Damiani a Margherita di Savoia- barlettanews

I candidati di Forza Italia alla Camera dei Deputati e al Senato della Repubblica, Giandiego Gatta e Dario Damiani, hanno presentato le proprie candidature alla cittadinanza nel corso di un incontro pubblico che si è svolto nel pomeriggio di ieri, 17 febbraio, presso la sede della Lega Navale Italiana a Margherita di Savoia.

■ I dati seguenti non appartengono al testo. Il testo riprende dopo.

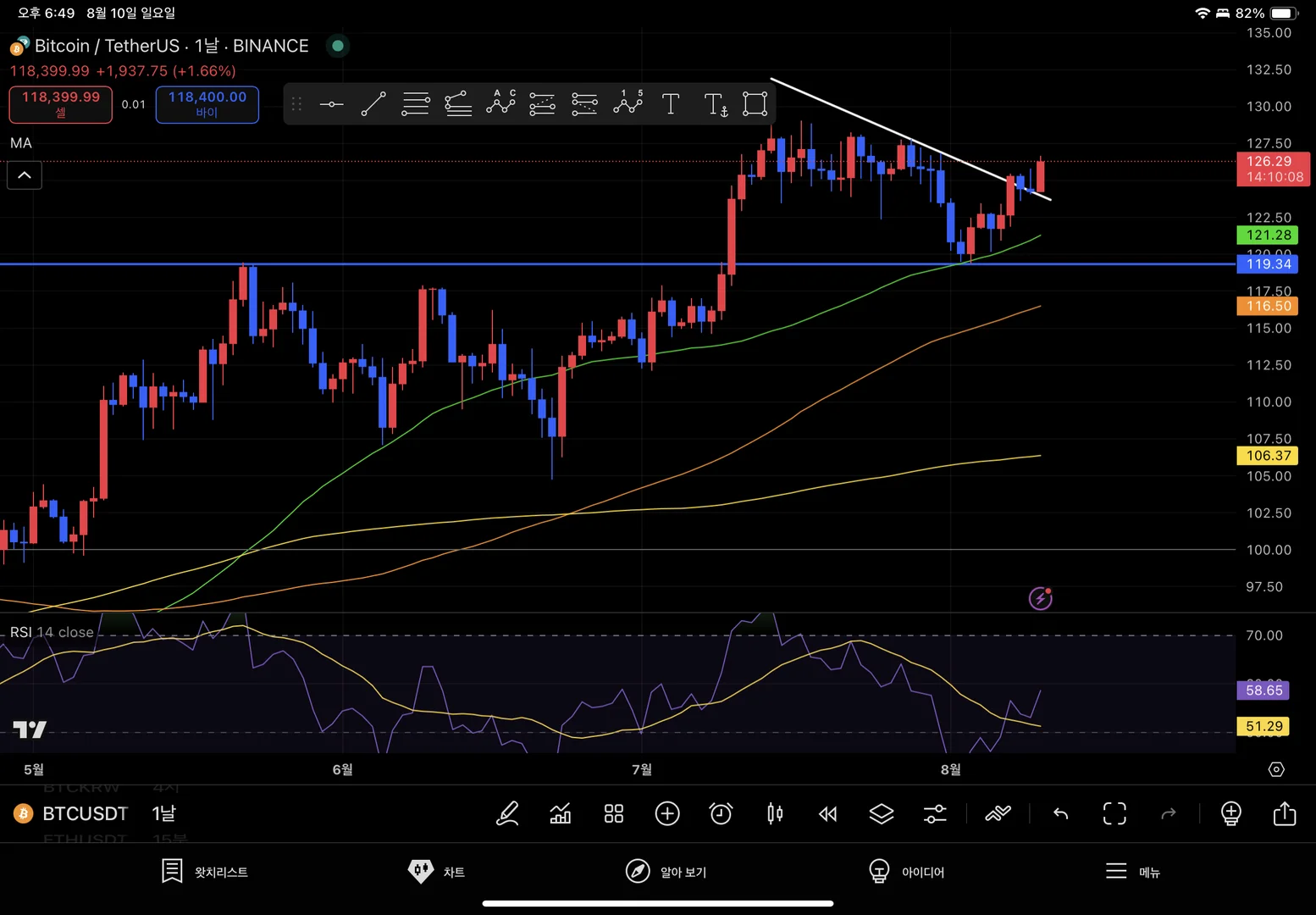Start bar replay with rewind icon
1316x915 pixels.
(x=828, y=814)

Ulteriore occasione, questa, per rafforzare il patto di “impegno con il territorio” che i candidati della coalizione di centrodestra intendono sottoscrivere con gli elettori nelle numerose città dei propri collegi di riferimento.

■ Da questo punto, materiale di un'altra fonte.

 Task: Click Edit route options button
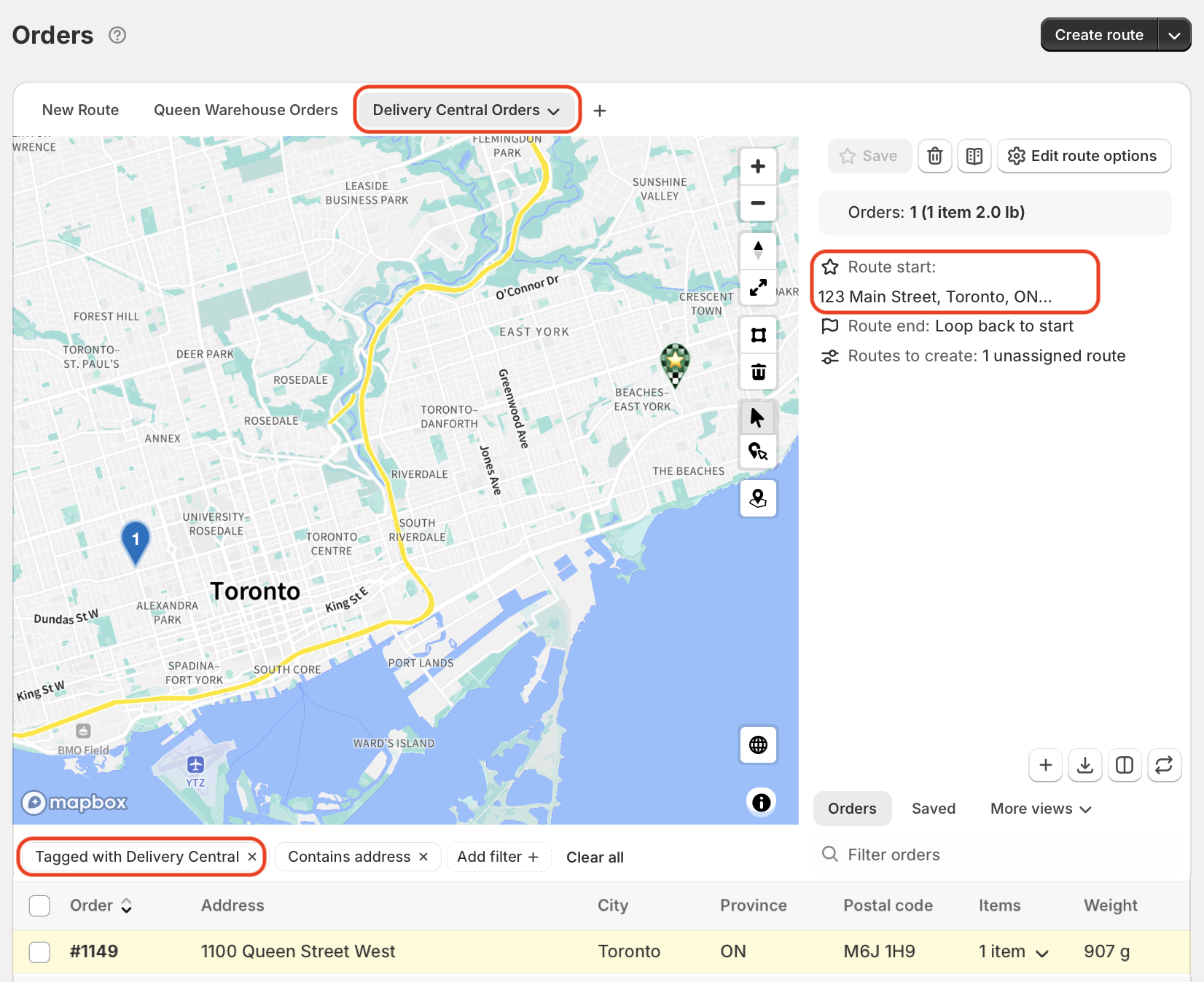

“Sono di Manfredonia – ha precisato Gatta – per cui conosco bene il vostro territorio, i comuni che oggi fanno capo alla BAT ma che appartenevano alla provincia di Foggia. Ho tanti amici qua e potete star sicuri che, dopo il 4 marzo, non cambierò numero di telefono né sparirò da queste zone. In caso di elezione, bisognerà lavorare per il territorio nel suo complesso, non certo solo per la propria città”.

Anche Damiani, commissario cittadino di Forza Italia, ha ribadito la necessità di impegnarsi nella tutela delle risorse e delle peculiarità delle nostre zone, invitando i presenti a un voto ragionato e utile, sulla base dei programmi proposti dai candidati. “Noi, a differenza dei candidati di altri partiti e movimenti di cui non registriamo la presenza, ci stiamo mettendo la faccia, prendendo impegni concreti e realizzabili con i cittadini, che manterremo dopo il voto”.

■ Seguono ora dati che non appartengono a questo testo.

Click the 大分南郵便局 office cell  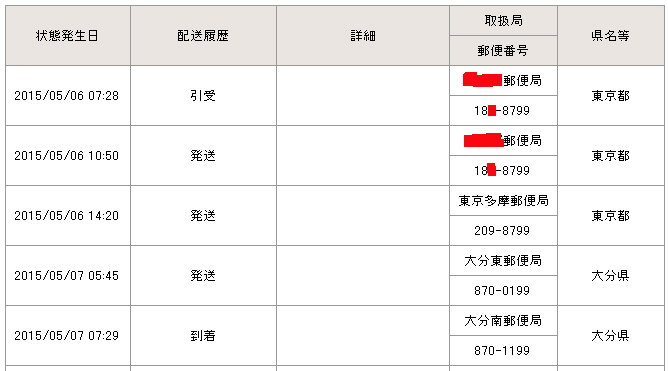(503, 321)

Damiani si è poi soffermato sulla vicenda Atisale a Margherita di Savoia

“È positivo – ha successivamente dichiarato Damiani – che la vicenda della sospensione dell’attività di essiccazione e impacchettamento delle Saline di Margherita di Savoia nell’azienda Atisale si sia per ora conclusa con la revoca del provvedimento da parte della Provincia BAT, ma è evidente che la questione va risolta in via definitiva, una volta per tutte. Appresa la notizia della sospensione, che metteva in allarme ben 120 lavoratori con le loro famiglie, ero subito intervenuto per sollecitare un confronto costruttivo fra tutti i soggetti coinvolti, scevro da strumentalizzazioni politiche. L’attività lavorativa non può non coniugarsi con la tutela del diritto alla salute e per questo l’azienda Atisale deve dare adesso immediato corso all’adeguamento alle prescrizioni imposte di riduzione delle emissioni. Saremo vigili nel controllare che ciò avvenga in tempi rapidi e che si restituisca serenità ai lavoratori e alla comunità, che da sempre trovano un forte riferimento identitario positivo nelle Saline”.